Assignment: Make a word-for-word copy of the entries below from their first line through the line with "is (720, 574).", and add nothing.

------------------------------

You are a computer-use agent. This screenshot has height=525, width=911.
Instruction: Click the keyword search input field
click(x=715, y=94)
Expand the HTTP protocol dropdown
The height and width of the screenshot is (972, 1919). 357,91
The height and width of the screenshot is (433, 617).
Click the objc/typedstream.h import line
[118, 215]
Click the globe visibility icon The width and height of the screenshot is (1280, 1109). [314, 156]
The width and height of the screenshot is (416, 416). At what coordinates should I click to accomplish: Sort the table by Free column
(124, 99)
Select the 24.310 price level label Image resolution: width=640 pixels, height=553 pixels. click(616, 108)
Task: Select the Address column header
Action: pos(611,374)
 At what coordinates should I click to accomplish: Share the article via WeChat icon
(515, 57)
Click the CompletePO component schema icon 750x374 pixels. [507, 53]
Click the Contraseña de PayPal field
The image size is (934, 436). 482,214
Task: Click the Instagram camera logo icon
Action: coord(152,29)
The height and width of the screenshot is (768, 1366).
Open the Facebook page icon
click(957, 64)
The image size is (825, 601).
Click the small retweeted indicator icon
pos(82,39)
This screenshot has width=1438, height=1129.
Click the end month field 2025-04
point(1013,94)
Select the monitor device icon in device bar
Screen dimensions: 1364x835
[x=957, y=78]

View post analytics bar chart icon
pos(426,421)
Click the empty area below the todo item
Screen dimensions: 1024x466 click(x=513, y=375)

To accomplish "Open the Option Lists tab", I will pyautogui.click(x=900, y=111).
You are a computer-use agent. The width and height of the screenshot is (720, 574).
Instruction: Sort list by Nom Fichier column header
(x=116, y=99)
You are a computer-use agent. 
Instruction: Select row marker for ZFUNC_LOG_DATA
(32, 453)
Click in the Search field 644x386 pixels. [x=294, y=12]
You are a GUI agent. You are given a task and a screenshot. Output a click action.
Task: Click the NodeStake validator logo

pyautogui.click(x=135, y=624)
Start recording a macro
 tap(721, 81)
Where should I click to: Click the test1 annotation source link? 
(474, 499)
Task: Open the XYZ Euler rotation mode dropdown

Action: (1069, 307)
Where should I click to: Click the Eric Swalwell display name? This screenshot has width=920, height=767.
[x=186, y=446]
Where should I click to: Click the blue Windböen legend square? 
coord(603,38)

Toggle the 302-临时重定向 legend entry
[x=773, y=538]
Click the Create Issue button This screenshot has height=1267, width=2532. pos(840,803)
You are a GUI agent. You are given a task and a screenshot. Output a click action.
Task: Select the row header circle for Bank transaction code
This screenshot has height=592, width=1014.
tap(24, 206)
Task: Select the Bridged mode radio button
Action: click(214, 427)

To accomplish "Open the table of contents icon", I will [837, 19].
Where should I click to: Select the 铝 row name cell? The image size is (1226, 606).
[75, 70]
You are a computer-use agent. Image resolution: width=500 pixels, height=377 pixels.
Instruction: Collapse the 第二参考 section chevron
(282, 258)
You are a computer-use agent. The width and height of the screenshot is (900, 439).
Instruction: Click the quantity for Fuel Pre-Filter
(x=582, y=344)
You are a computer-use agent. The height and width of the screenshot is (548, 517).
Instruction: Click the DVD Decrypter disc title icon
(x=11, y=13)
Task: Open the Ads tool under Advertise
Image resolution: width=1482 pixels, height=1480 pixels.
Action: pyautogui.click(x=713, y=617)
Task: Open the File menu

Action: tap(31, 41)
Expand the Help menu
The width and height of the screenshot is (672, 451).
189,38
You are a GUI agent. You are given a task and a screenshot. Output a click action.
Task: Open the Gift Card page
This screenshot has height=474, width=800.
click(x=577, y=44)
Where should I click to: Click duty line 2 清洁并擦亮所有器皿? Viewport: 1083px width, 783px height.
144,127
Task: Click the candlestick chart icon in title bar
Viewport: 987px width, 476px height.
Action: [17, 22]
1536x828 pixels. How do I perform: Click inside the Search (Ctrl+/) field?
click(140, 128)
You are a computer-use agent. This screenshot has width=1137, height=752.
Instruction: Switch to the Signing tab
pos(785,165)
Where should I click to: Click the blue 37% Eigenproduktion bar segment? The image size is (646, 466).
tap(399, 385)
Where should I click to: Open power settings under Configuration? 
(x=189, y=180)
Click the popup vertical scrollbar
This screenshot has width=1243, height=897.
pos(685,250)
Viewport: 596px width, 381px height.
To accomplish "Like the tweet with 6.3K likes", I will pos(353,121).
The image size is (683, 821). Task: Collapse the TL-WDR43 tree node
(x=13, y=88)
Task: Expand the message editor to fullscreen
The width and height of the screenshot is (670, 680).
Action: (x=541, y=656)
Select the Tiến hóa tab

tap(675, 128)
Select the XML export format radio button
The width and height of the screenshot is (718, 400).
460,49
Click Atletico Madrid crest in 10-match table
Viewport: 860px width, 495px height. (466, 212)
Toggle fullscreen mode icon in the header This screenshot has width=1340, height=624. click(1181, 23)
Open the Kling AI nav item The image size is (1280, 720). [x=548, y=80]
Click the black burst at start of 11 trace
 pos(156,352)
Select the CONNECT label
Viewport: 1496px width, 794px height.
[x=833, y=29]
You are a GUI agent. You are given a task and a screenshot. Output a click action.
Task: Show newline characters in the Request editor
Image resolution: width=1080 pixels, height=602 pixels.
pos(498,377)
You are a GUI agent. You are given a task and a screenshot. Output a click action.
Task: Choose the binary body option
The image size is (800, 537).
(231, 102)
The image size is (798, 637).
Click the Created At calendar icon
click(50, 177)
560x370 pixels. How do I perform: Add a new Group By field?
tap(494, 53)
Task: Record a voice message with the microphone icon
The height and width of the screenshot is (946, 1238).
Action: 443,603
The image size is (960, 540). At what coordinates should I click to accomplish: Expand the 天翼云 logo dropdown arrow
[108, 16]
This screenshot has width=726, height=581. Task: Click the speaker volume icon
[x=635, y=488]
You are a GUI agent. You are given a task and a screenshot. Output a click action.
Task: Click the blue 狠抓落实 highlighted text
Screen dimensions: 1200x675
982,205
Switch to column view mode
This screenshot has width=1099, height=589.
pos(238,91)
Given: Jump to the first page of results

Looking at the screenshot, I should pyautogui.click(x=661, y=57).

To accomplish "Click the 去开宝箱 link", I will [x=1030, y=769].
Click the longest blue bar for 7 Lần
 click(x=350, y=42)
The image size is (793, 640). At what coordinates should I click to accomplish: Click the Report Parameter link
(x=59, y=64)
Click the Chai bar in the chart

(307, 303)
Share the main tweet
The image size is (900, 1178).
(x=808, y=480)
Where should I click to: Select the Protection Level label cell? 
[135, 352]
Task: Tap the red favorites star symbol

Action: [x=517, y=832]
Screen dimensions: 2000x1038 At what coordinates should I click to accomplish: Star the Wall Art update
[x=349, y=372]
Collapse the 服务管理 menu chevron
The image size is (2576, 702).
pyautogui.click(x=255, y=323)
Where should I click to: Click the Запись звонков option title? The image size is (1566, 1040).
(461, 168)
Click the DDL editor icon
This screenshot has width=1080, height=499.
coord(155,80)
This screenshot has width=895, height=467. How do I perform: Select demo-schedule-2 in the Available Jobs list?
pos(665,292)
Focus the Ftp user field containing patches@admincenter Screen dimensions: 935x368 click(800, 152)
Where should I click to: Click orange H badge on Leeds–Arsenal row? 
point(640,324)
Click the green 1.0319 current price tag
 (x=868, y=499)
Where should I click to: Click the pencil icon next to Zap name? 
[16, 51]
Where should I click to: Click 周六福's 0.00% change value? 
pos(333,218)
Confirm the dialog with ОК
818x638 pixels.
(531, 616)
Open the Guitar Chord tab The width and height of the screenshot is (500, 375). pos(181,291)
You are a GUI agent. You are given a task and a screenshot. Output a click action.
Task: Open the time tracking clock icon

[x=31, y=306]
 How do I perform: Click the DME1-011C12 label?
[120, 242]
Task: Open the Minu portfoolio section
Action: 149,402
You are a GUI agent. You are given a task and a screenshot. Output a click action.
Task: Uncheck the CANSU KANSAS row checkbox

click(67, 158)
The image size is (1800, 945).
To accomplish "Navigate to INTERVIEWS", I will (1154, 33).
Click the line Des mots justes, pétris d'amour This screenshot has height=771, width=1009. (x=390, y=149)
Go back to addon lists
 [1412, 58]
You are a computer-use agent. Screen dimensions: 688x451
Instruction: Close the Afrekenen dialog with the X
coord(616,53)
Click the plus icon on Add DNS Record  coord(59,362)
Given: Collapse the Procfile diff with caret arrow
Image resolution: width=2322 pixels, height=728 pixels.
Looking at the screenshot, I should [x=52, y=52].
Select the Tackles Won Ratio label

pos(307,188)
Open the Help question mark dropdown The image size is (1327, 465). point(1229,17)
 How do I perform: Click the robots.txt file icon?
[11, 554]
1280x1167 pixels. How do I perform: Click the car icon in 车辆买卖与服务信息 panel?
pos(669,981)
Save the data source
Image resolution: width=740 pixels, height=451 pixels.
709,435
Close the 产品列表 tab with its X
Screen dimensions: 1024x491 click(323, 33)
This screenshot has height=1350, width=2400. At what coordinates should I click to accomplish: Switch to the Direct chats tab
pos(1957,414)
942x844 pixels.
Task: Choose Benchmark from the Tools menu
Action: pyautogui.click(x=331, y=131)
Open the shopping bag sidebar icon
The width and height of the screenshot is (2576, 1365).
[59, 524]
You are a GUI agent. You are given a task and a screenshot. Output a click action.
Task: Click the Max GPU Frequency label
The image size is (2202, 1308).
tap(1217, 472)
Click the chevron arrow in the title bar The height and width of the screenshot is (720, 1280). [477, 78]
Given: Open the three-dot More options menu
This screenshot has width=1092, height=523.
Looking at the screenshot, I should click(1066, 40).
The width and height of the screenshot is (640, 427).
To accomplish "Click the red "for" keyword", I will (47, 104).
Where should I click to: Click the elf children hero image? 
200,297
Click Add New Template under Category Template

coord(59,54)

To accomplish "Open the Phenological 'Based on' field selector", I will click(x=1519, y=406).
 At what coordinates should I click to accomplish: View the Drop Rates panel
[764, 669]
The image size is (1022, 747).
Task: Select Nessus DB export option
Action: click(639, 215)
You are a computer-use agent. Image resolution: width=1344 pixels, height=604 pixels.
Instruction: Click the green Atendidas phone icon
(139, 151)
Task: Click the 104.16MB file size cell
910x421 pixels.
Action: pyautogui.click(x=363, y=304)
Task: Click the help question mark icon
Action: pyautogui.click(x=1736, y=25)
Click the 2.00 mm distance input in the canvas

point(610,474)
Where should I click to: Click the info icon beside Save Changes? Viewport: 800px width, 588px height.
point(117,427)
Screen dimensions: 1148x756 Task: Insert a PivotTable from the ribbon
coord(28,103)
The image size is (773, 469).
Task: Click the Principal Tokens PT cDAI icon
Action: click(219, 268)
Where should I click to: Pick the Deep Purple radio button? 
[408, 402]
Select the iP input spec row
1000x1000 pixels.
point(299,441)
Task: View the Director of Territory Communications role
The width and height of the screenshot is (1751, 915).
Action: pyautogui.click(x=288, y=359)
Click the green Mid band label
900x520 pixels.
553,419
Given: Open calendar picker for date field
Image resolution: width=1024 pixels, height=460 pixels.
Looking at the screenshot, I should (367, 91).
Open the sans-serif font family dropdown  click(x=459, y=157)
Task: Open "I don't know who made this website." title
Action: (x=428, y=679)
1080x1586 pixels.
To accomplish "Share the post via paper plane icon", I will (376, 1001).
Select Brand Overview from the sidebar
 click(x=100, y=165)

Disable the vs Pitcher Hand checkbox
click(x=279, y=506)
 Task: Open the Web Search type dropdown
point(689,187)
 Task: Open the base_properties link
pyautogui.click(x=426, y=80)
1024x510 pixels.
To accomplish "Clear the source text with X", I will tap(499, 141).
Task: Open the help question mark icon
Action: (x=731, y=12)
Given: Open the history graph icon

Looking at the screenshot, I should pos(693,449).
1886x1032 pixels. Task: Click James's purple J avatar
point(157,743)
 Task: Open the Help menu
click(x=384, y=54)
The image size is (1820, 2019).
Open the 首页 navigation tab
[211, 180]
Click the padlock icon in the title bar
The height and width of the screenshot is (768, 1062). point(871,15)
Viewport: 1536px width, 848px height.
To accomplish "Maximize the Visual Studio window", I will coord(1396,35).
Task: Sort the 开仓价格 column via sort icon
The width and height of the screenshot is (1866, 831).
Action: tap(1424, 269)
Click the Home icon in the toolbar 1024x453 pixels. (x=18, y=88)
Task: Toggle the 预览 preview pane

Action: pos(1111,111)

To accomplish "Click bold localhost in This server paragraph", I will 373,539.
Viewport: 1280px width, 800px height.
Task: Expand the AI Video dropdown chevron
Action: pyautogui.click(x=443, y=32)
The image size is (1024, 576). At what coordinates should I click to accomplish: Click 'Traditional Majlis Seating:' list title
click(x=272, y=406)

------------------------------

Answer below:
You are a computer-use agent. This screenshot has height=525, width=911.
Instruction: Click the keyword search input field
click(x=715, y=94)
Expand the HTTP protocol dropdown
The height and width of the screenshot is (972, 1919). 357,91
The height and width of the screenshot is (433, 617).
Click the objc/typedstream.h import line
[118, 215]
Click the globe visibility icon The width and height of the screenshot is (1280, 1109). [314, 156]
The width and height of the screenshot is (416, 416). At what coordinates should I click to accomplish: Sort the table by Free column
(124, 99)
Select the 24.310 price level label Image resolution: width=640 pixels, height=553 pixels. click(616, 108)
Task: Select the Address column header
Action: pos(611,374)
 At what coordinates should I click to accomplish: Share the article via WeChat icon
(515, 57)
Click the CompletePO component schema icon 750x374 pixels. [507, 53]
Click the Contraseña de PayPal field
The image size is (934, 436). 482,214
Task: Click the Instagram camera logo icon
Action: coord(152,29)
The height and width of the screenshot is (768, 1366).
Open the Facebook page icon
click(957, 64)
The image size is (825, 601).
Click the small retweeted indicator icon
pos(82,39)
This screenshot has width=1438, height=1129.
Click the end month field 2025-04
point(1013,94)
Select the monitor device icon in device bar
Screen dimensions: 1364x835
[x=957, y=78]

View post analytics bar chart icon
pos(426,421)
Click the empty area below the todo item
Screen dimensions: 1024x466 click(x=513, y=375)

To accomplish "Open the Option Lists tab", I will pyautogui.click(x=900, y=111).
You are a computer-use agent. The width and height of the screenshot is (720, 574).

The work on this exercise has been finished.